## PROMPT
Reproduce verbatim every line among the items below, from the one containing "Click the coin icon beside 91,550" down to the one containing "Go back with", with both of those lines included.

## PROVIDED RECORDS
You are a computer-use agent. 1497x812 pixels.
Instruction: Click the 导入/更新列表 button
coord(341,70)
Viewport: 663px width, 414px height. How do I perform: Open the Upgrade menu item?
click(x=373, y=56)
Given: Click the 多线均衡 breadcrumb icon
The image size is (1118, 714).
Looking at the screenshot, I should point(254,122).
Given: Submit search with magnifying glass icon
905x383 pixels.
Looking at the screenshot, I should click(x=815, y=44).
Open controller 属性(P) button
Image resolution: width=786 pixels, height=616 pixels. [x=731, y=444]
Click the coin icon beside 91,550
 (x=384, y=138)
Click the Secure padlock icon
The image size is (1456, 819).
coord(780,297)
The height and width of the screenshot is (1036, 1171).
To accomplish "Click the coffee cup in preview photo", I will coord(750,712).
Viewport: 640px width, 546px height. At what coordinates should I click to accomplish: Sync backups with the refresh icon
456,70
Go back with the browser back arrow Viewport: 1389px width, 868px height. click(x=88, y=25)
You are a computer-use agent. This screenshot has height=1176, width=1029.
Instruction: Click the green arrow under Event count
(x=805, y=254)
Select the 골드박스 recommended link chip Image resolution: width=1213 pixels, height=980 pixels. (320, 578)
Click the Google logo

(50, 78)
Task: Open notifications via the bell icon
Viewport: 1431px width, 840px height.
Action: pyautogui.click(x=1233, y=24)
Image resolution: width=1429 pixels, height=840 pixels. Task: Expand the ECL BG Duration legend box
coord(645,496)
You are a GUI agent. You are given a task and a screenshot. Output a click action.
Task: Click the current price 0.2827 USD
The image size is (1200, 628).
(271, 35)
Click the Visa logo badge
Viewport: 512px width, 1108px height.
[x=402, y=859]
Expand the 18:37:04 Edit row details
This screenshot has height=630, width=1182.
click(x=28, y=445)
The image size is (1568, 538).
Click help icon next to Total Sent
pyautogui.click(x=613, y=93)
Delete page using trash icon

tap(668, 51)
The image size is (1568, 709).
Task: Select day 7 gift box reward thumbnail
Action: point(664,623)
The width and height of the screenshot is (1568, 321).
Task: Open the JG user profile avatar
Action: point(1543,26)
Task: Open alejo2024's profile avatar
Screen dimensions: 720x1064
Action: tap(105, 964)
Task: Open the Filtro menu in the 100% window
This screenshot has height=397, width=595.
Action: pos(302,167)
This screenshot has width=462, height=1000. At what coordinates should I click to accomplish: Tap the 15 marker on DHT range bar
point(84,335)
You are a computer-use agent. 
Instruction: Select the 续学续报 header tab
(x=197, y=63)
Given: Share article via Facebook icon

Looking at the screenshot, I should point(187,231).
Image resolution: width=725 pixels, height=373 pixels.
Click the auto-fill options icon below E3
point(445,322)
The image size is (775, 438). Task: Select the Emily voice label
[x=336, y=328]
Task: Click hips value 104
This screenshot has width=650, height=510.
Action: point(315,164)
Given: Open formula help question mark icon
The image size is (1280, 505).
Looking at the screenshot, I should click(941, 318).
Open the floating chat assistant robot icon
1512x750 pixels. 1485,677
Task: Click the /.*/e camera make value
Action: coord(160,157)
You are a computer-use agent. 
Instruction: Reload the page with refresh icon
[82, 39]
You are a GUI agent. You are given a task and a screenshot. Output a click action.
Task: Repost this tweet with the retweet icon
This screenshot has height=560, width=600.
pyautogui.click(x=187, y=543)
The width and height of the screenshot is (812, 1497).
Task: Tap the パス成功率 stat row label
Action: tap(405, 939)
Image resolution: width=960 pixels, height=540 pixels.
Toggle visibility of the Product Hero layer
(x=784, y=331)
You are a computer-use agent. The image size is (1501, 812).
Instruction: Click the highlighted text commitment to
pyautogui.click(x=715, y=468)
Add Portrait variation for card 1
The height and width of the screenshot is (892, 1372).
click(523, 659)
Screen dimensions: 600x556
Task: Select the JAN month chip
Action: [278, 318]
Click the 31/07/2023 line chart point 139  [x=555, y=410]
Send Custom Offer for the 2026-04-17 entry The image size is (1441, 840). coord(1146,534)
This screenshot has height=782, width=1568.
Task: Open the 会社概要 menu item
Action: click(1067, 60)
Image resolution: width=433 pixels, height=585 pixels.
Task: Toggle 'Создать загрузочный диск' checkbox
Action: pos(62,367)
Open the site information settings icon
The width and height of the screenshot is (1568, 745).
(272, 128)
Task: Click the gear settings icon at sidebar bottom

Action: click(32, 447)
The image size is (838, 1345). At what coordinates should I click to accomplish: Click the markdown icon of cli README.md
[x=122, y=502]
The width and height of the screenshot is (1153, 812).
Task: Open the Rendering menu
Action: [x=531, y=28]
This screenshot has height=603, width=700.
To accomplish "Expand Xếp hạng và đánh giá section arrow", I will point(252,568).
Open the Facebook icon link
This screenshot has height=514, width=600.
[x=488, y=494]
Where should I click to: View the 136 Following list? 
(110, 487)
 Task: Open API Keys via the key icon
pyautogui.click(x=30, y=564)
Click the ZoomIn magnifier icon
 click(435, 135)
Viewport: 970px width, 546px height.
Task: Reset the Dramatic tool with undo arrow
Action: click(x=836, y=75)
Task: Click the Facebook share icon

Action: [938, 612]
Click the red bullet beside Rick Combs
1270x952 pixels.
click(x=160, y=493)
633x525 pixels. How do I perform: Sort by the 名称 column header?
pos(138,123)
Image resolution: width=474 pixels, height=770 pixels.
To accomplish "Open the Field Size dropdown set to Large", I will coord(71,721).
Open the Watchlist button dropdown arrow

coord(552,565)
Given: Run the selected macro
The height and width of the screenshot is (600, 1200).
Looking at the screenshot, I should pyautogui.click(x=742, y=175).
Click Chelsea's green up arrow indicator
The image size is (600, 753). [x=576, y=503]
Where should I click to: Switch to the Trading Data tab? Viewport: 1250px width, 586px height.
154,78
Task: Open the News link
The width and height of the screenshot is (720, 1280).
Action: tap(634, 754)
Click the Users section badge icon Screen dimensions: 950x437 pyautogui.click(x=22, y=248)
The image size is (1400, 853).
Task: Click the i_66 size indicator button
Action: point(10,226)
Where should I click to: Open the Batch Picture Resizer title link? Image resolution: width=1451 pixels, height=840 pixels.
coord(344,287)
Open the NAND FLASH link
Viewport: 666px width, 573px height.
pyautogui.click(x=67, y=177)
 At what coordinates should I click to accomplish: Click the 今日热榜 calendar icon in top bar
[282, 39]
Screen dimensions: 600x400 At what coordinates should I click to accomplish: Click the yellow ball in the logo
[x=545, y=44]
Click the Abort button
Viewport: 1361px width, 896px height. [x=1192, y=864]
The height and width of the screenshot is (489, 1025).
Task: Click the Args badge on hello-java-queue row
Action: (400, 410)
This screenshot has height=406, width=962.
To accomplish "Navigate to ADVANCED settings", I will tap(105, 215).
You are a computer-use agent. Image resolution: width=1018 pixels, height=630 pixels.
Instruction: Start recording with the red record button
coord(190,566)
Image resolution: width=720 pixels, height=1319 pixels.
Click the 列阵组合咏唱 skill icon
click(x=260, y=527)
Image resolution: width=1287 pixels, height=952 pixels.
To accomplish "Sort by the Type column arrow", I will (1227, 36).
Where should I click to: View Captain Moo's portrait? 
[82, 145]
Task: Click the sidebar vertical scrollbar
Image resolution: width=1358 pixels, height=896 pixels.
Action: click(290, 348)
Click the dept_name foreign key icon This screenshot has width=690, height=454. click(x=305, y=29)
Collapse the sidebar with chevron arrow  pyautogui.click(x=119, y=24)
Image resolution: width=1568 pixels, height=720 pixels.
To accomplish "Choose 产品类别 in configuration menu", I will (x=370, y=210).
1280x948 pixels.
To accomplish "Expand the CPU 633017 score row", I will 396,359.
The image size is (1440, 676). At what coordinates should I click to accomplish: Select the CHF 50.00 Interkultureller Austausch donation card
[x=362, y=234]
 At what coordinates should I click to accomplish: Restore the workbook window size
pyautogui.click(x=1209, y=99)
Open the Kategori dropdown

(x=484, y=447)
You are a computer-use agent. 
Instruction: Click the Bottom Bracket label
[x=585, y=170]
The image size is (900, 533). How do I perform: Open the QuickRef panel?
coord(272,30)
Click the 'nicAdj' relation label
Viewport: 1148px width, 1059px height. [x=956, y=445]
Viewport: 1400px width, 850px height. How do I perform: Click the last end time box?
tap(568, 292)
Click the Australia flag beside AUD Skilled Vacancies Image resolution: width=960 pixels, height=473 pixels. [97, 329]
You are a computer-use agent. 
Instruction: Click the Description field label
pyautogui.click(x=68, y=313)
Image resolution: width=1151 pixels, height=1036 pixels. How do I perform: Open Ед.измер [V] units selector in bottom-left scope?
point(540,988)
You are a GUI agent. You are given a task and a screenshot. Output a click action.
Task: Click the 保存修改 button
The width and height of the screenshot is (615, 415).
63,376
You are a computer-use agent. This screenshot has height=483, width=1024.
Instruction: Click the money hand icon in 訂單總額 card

## WRITTEN ANSWER
Click the coin icon beside 91,550
 (x=384, y=138)
Click the Secure padlock icon
The image size is (1456, 819).
coord(780,297)
The height and width of the screenshot is (1036, 1171).
To accomplish "Click the coffee cup in preview photo", I will coord(750,712).
Viewport: 640px width, 546px height. At what coordinates should I click to accomplish: Sync backups with the refresh icon
456,70
Go back with the browser back arrow Viewport: 1389px width, 868px height. click(x=88, y=25)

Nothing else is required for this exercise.